EXCERPTED TEXT -
** START **

Re: [PATCH 3/4] sched/fair: Remove task_util from effective utilization in feec()

From: Vincent Donnefort <vincent.donnefort@arm.com>
To: Dietmar Eggemann <dietmar.eggemann@arm.com>
Cc: peterz@infradead.org, mingo@redhat.com,
	vincent.guittot@linaro.org, linux-kernel@vger.kernel.org,
	valentin.schneider@arm.com, morten.rasmussen@arm.com,
	chris.redpath@arm.com, qperret@google.com, lukasz.luba@arm.com
Subject: Re: [PATCH 3/4] sched/fair: Remove task_util from effective utilization in feec()
Date: Wed, 12 Jan 2022 10:20:27 +0000	[thread overview]
Message-ID: <Yd6qYe1paezmcaQt@FVFF7649Q05P> (raw)
In-Reply-To: <d0cdf2cf-d098-627f-3a43-7d36f73a4c8f@arm.com>

[...]

> > 
> > We end-up with an energy delta depending on the IRQ avg time, which is a
> > problem: first the time spent on IRQs by a CPU has no effect on the
> > additional energy that would be consumed by a task. Second, we don't want
> > to favour a CPU with a higher IRQ avg time value.
> > 
> > Nonetheless, we need to take the IRQ avg time into account. If a task
> > placement raises the PD's frequency, it will increase the energy cost for
> > the entire time where the CPU is busy. A solution is to only use
> > effective_cpu_util() with the CPU contribution part. The task contribution
> > is added separately and scaled according to prev_cpu's IRQ time.
> 
> This whole idea looks like a follow-up of commit 0372e1cf70c2
> ("sched/fair: Fix task utilization accountability in compute_energy()").
> 
> I forgot why we still use cpu_util_next(cpu, p, dst_cpu) for
> FREQUENCY_UTIL though?

Yes, it's a generalised version.

cpu_util_next() gives the utilization we expect from the task placement that
then will be turned into a "schedutil" effective utilization.

> 
> > No change for the FREQUENCY_UTIL component of the energy estimation. We
> 
> OK, it indirectly says so. (1)
> 
> [...]
> 
> > @@ -6599,23 +6599,83 @@ static unsigned long cpu_util_next(int cpu, struct task_struct *p, int dst_cpu)

** END **

TASK A - Copy the records below word for word, leaving out the pictures.

ENTRIES SUPPLIED -
** START **

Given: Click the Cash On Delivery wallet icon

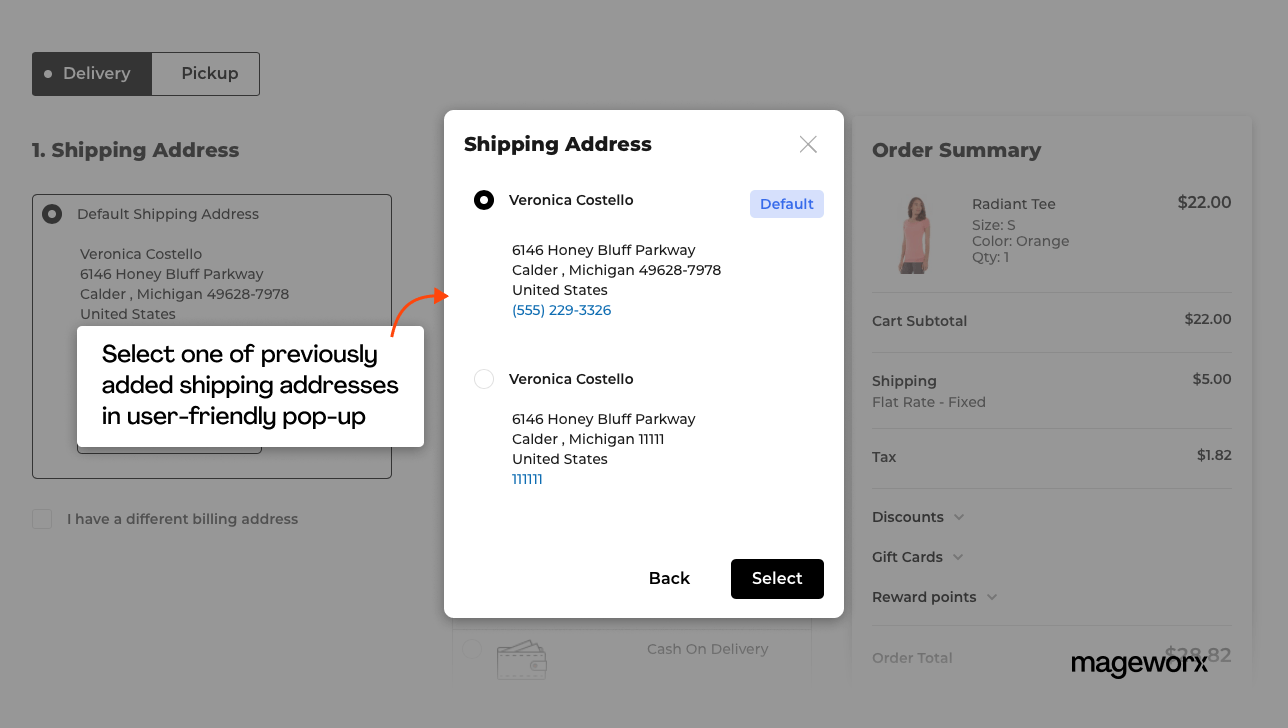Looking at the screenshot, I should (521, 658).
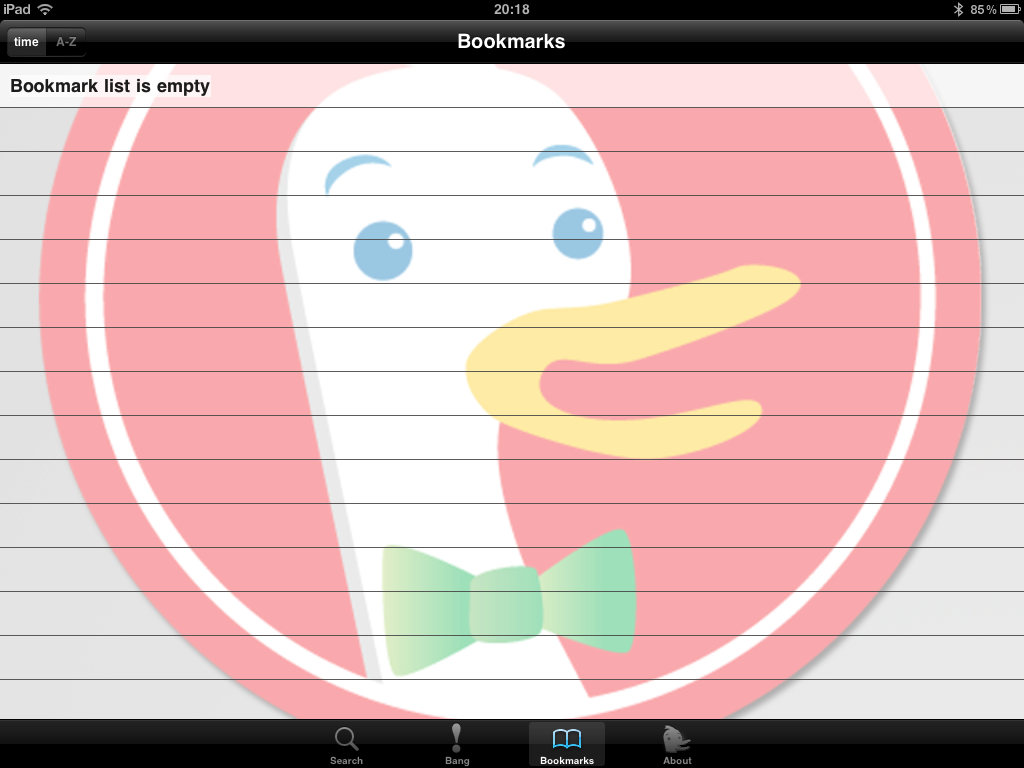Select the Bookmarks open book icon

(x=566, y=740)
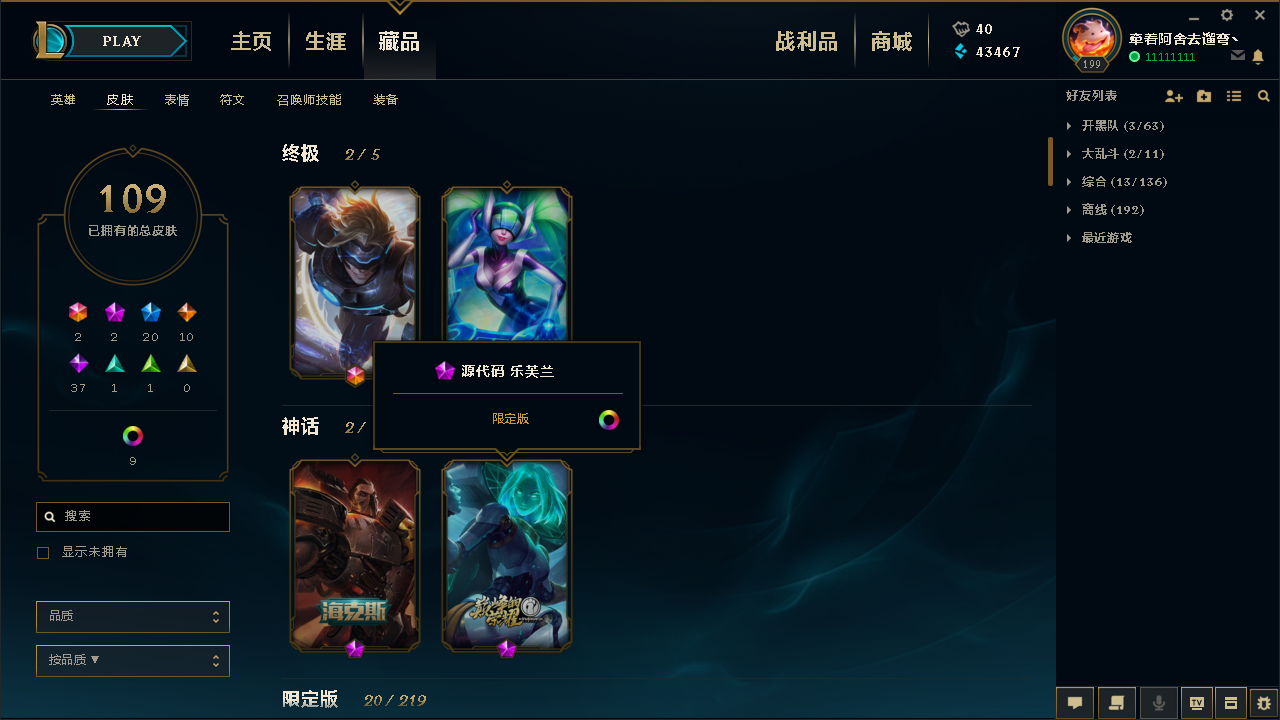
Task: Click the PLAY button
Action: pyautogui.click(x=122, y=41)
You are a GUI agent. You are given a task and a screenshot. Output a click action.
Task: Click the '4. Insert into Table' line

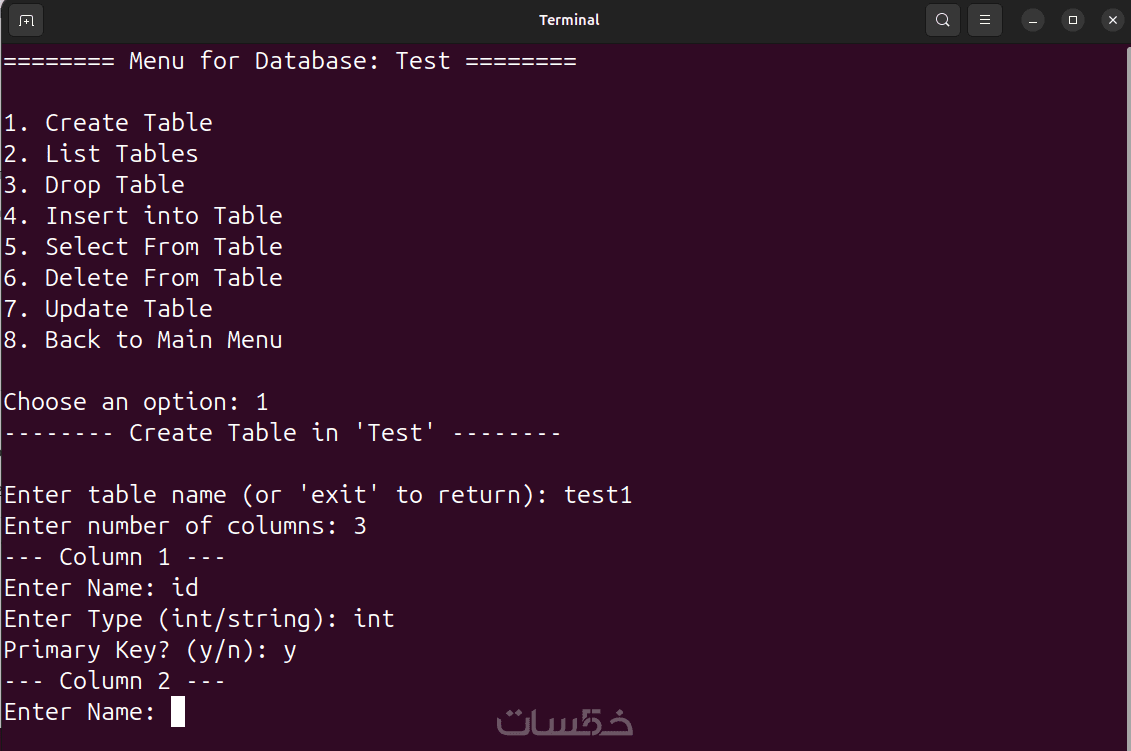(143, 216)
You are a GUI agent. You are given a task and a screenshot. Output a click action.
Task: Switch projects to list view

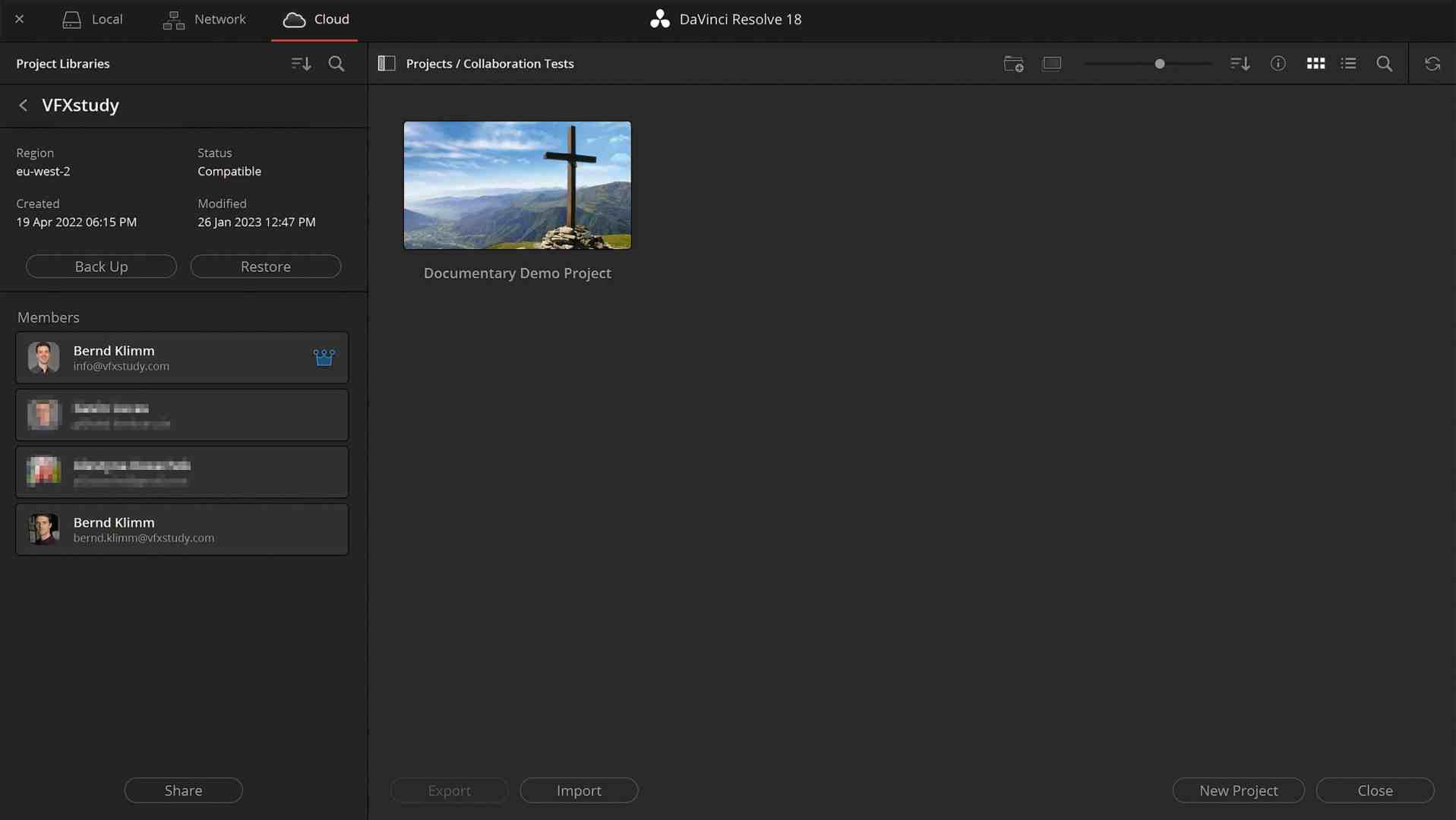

** END **

TASK B - According to the patch discussion, why is an energy delta that depends on the IRQ average time a problem?

SOLUTION A -
Given: Click the Cash On Delivery wallet icon

Looking at the screenshot, I should (521, 658).
Select the Bookmarks open book icon

(x=566, y=740)
Task: Click the PLAY button
Action: pyautogui.click(x=122, y=41)
You are a GUI agent. You are given a task and a screenshot. Output a click action.
Task: Click the '4. Insert into Table' line

(143, 216)
You are a GUI agent. You are given a task and a screenshot. Output a click action.
Task: Switch projects to list view

SOLUTION B - First, the time a CPU spends on IRQs has no effect on the additional energy a task would consume. Second, a CPU with a higher IRQ average time value should not be favored.